Part-5: ReAct Is Where You Start, Not Where You Ship

Part 5 of a series on what actually goes into production agentic systems.

Part 1 – Most “AI Agents” in Production Are Demos With Extra Steps
Part 2 – Most “Agents” Are Workflows That Got Ideas
Part 3 – Most Agentic Projects Can’t Defend Their Own ROI
Part 4 – Most Multi-Agent Systems Shouldn’t Be

ReAct looks like an architecture. It is actually a debugging aid that escaped.

The original paper shipped a useful trick: make the model narrate its reasoning between tool calls so humans could watch it think. Somewhere along the way, “expose the reasoning” became “let the model decide every step, turn by turn,” and that became the default shape of agentic systems. We are living with the consequences. Most production “agents” are ReAct loops that should have graduated months ago and never did.

Caption: the three orchestration shapes on a single structure axis

The three orchestration patterns sit on one axis: how much of the control flow lives in the model versus in code. Most teams default to the left; most systems end up on the right.

The only question that matters

Strip away the framework debates and the three orchestration patterns reduce to one axis: where does the control flow live?

ReAct puts all of it in the model’s head. Each turn the model reads the history, picks the next tool, observes the result, and decides what to do next. The loop runs until it stops itself. The structure is whatever the model decides structure is, this time.

Plan-and-execute splits the work in two. A planner generates a multi-step plan up front, and an executor walks through it, optionally re-planning when things go sideways. The structure is written once, at the top, by a model that has not done any of the work yet.

Graph orchestration puts the structure in code. Nodes are functions, some of which call LLMs. Edges are explicit transitions between them.
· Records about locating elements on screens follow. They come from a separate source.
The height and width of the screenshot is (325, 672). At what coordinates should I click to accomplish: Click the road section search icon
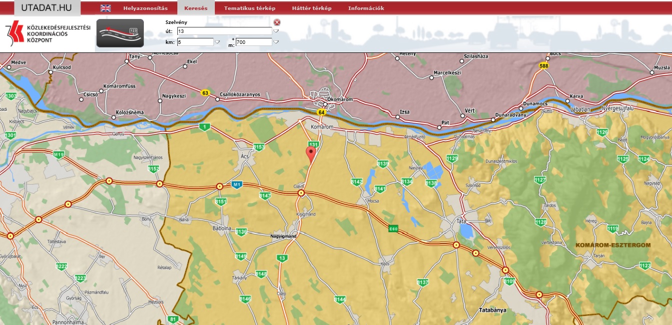coord(120,33)
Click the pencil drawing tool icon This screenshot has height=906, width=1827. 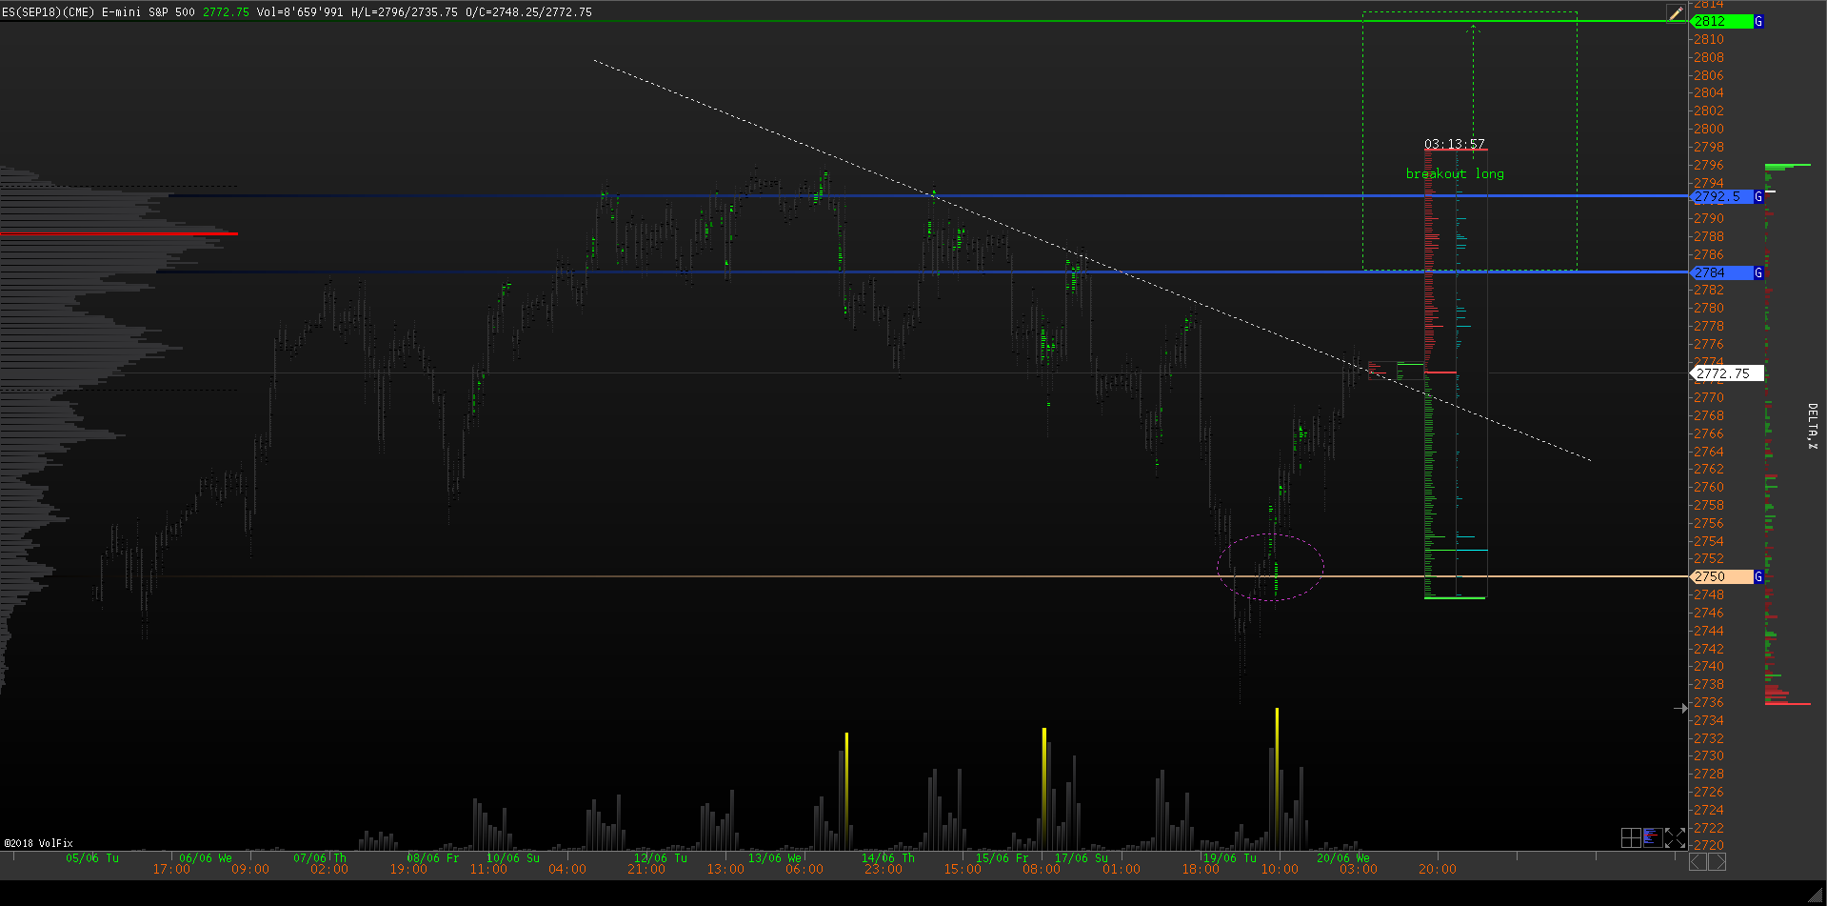tap(1675, 13)
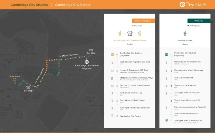
Task: Open the Fair Street and Emmanuel Road route
Action: point(130,40)
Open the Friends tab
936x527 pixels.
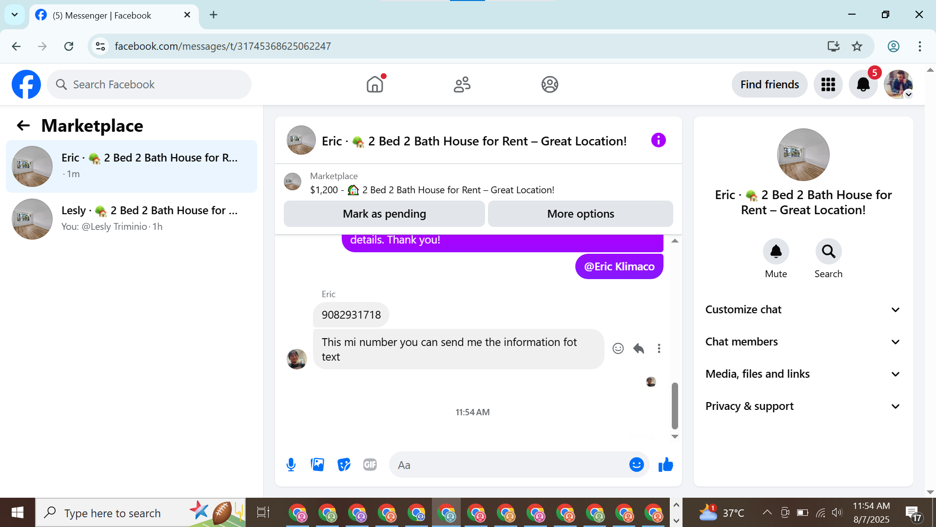click(462, 84)
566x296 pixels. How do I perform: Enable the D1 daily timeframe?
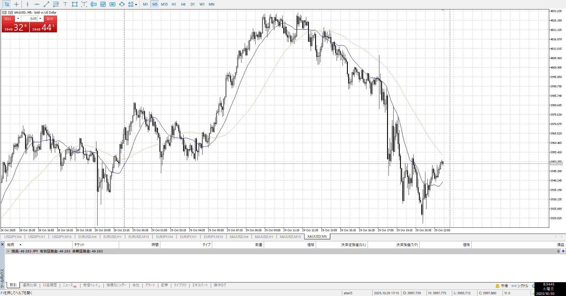tap(192, 4)
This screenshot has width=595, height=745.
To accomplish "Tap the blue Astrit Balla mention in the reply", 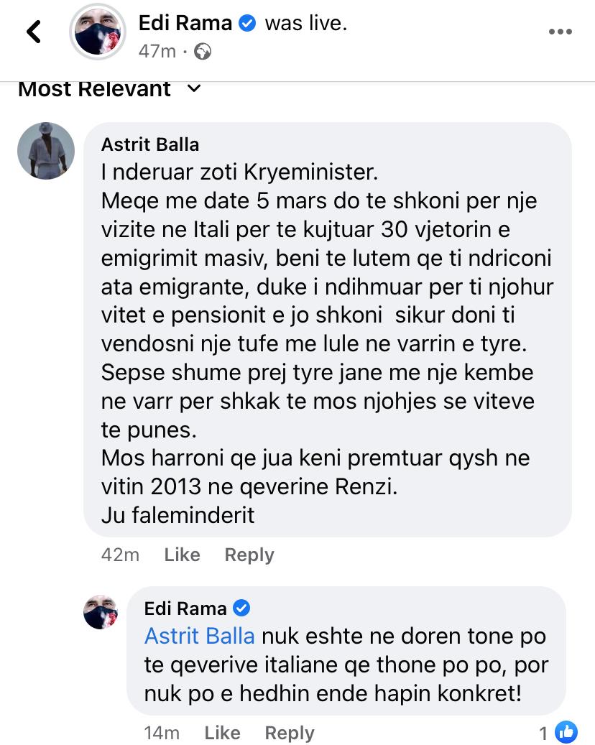I will (200, 636).
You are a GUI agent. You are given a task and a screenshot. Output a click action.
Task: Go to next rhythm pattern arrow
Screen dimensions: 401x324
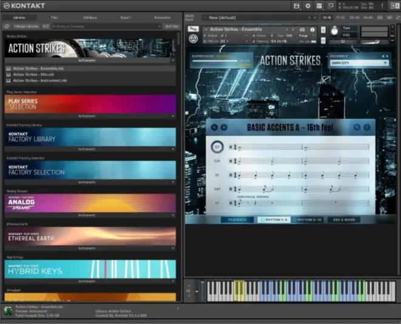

The model decides things inside nodes; the code decides which node runs next.

Every orchestration debate is a rerun of the question from Topic 2: who holds the control flow? ReAct puts it entirely in the model. Graph puts it entirely in code. Plan-and-execute tries for the middle and usually lands badly.

The email agent, three ways

Let’s say you are building an email-processing agent. It reads inbound messages, extracts structured information, looks up context from the CRM, drafts a reply, and routes anything ambiguous to a human.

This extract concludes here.